Produk-produk segar tersebut lebih mudah kontaminasi oleh patogen, baik pada tahap pertumbuhan, panen, dan pendistribusian. Sedangkan produk-produk yang dimasak setengah matang atau tidak sempurna mengakibatkan bakteri-bakteri patogen tidak mati oleh pemasakan tersebut.
c. Perubahan di bidang industri dan teknologi
Peningkatan industri makanan berskala besar yang tersentralisasi pada satu tempat atau di kota-kota besar akan membawa resiko
terhadap peningkatan penyebaran foodborne diseases. Bila suatu
produk terkontaminasi di tempat asal ketika diproduksi, maka dengan mudah akan terjadi penyebaran penyakit/patogen sampai ke tempat
pendistribusian produk tersebut. Sebagai contoh, adanya infeksi S.
enteritidis pada ayam-ayam bibit di peternakan-peternakan pembibitan. Hal ini akan memudahkan terjadinya penyebaran agen penyakit, melalui anak ayam atau telur ayam,
d. Perubahan dalam pola perjalanan/travel dan perdagangan global
Hal ini banyak terjadi para wisatawan-wisatawan (traveler’s
diseases). Para wisatawan tersebut dapat terinfeksi oleh penyakit ditempat yang dikunjunginya, dan akan terbawa ke tempat asalnya.
Dengan terbukanya perdagangan internasional (global), maka akan
membawa konsekuensi terhadap penyebaran penyakit secara bebas.
Masuknya bakteri S. enteritidis ke Indonesia diduga bersamaan
dengan importasi bibit-bibit ayam dari Eropa.
e. Adaptasi mikroba
Adanya adaptasi atau mutasi mikroba terhadap lingkungan dan seleksi alam.

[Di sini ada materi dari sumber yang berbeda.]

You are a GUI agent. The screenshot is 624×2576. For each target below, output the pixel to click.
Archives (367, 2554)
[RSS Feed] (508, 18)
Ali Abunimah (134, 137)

Pengobatan antimikroba, untuk hewan dan manusia, yang terus-menerus dan tidak terkontrol akan mengakibatkan timbulnya bakteri-bakteri yang resisten.
Menurut Departemen Kesehatan RI (2005) beberapa penyakit yang bersumber dari makanan dapat digolongkan menjadi :
1. Food Infection (bacteria dan viruses) atau makanan yang terinfeksi seperti terinfeksi Salmonella, Shigela, Cholera, Tularemia, Tuberculosis, Brucellosis, Hepatitis.
2. Food Intoxication (bacteria) atau keracunan makanan bakteri
seperti Staphylococcus food poisning, Clostridium perfringens
food poisoning, Bortulam food poisoning, Vibrio parahaemoliticus food poisoning, Bocilus food poisoning.
3. Chemical Food Borne Illnes atau keracunan makanan karena bahan kimia, seperti Cadmiun, zink, insektisida dan bahan kimia lain.
4. Poisoning Plant and Animal atau keracunan makanan karena hewan dan tumbuhan beracun, seperti jengkol, jamur, kentang, ikan buntal.
5. Parasites atau penyakit parasit seperti cacing Taeniasis,
Cystircercosis, Trichinosis dan Ascariasis.